When Baby #5 was born, I was back to square one. It felt like the same thing over again - only this time Ryan was gone working. He left when the baby was six weeks old, and I spiraled down hard. We moved soon afterward to what felt like the middle of nowhere, he was working 18 hour days, and I sank lower than I'd ever been before.  This time I was reaching out, but still not to anyone in the medical profession, and my family and friends were all three hours away. I was taking B vitamins, multi vitamins, iron supplements for more energy, coupled with vitamin C drink mixes for better absorption. I was taking Omega 3's, exercising daily, and homeopathic "Dragon Lady" tablets to help as well.  The result?  Rage, anger, a deep, deep depression, and intense hell on our marriage, coupled with sever social anxiety. Just more of the same that I'd already experienced before. The supplements and nutritional support did help, so much that Ryan could see the difference in me when I took them or not, but it wasn't enough. It still took me months to recover. I had barely begun to feel normal again, and along came baby #6.

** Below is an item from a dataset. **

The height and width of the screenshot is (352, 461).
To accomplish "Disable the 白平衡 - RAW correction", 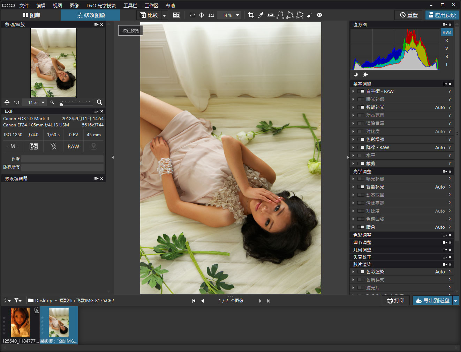I will (x=361, y=91).
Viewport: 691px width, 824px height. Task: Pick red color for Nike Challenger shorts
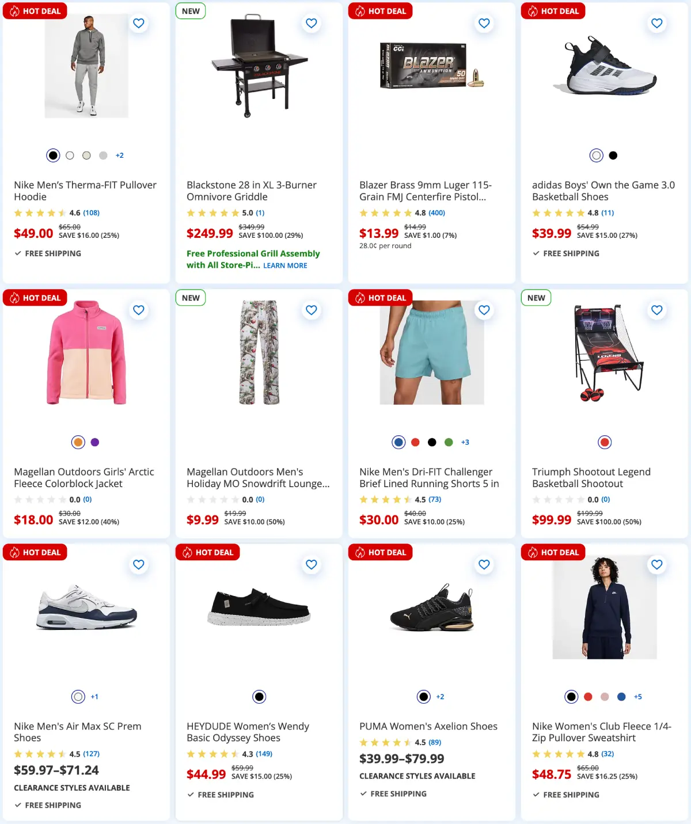416,442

Baby # 6 came, and the kid never slept. He was clingy and attached and from the time he was 3 months old, he did not take naps. He woke up early and went to bed late and never stopped for a few minutes of peace in between. We called him our "rooster". Meanwhile, #5 did nothing but scream. She never talked, not even to say Mom or Dad or anything... all she did was scream. We had moved again by now, even farther away from family and friends, and I was completely overwhelmed as a mother. I was struggling emotionally and used my business as my escape. When I would leave to go to an appointment or presentation, I had 30 minutes in the van alone. No kids needing me, no potty stops to make, nobody asking for anything. It was the one thing keeping me sane. Ryan supported me in taking the time I needed because he could see I needed the break away from the kids, away from my daily routine, and I came back a more refreshed person.  Meanwhile, we maintained a regimen of supplements that seemed to help and support. I still struggled emotionally, and the PPD was real and prominent.  The doctor I'd had help me through the pregnancy and afterward recognized it and encouraged me to get on some medication. I didn't want to and he didn't push it. The anxiety this time didn't seem as bad as before, and in some respects my life had settled into more of a routine. My stress level seemed lower because of the breaks I was getting, and some of the physical symptoms didn't seem as bad. The inability to smile and laugh though, or to do anything but feel overwhelmed and irritated never went away, and the social anxiety was still very real and vivid.  When the baby was about 6 months old, my teenage brother came to live with us. With him came new stresses, new situations, and new problems. After he had been there about 4 months, and before my baby was even 1 year old... there were several things that happened to add tremendous stress on our family. And just then, I very unexpectedly became pregnant with Baby #7.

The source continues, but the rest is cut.